You can’t protect your kids from everything, but you can equip them to recover and continue living the lives God wants for them. It takes hard work and at times outside help, but it’s crucial if you want your kids to live a rich, full, Christian life.

Fun Way to Involve God in Your Family’s Plans

Recently, someone I know shared a special “bucket list” her young granddaughter had created. It listed everything she wanted to do with her family before her new baby sibling was born. As I read through the list, I realized with a few tweaks this could be a great tool for Christian parenting.

One of the problems with Christian parenting isn’t that we don’t have enough time or even the skills needed to parent well. It’s that we let the every day take control over our lives. We meander about, dealing with what is happening in the moment. We don’t consider what needs to be done or give ourselves any framework to help us remember to do those things that are critical for our kids’ spiritual development.

The idea of a bucket list is actually a perfect tool to help parents overcome this tendency to Christian parent without a plan. In fact, you might want to have several different bucket lists you refer to regularly to keep you on track. The best bucket lists for this purpose have time limits on them. You may have weekly or monthly bucket lists and then a childhood bucket list that covers everything you want to do over your kids’ time at home to help them grow spiritually.

So, my monthly bucket list might have “make drawings and take a meal to Mrs.

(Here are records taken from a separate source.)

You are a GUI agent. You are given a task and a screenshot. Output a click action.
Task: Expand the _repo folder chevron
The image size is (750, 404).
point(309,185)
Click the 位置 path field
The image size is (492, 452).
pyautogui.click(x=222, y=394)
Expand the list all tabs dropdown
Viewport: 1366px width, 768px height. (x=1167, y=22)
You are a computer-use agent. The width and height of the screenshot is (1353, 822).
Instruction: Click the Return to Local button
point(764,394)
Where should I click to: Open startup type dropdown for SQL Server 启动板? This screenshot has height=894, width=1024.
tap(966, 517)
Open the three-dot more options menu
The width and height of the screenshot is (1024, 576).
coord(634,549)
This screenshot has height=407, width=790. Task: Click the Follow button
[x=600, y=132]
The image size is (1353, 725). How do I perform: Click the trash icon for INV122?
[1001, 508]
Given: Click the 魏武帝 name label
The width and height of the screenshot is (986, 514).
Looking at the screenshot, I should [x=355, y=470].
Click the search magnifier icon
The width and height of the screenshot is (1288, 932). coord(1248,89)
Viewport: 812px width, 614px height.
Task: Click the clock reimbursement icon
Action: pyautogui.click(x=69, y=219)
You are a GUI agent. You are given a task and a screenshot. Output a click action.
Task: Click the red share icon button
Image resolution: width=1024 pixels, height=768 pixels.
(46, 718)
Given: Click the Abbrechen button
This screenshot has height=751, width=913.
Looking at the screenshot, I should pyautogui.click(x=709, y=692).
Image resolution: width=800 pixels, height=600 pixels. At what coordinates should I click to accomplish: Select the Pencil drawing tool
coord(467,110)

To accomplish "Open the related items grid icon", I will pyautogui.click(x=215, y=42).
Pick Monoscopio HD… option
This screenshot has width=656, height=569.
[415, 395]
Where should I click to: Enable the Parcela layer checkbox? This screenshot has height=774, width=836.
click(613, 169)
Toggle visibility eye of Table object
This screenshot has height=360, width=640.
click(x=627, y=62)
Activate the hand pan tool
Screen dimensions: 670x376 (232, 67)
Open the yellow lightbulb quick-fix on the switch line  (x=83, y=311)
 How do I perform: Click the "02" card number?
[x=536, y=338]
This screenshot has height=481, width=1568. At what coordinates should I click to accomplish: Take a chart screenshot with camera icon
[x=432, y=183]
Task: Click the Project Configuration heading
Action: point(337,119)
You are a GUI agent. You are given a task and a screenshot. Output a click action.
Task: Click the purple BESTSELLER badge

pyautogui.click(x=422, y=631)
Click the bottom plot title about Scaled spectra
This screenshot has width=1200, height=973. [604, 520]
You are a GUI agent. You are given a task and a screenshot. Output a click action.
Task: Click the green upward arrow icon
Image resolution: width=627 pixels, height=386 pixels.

Jones”, the elderly lady down the street. Or it might have something about how many family devotionals we want to have or chapters we want to read in the Bible. Your kids might want to add to the list. Think about adding fun things like taking a hike in the mountains to appreciate and thank God for His creation.

On that childhood bucket list, you may want to add things like study baptism with Johnny when he reaches the age of accountability (we have a free e-book to help you). Or maybe go on a parent/child trip with each individual child so you can spend one on one quality time discussing their spiritual hopes and dreams for the future.

Bucket lists can be private ones only you and your spouse see or they can be ones the entire family creates together. The trick to successful bucket lists is to review them regularly and be intentional about accomplishing each item on the list. So pull out some paper and pens and give bucket list Christian parenting a try!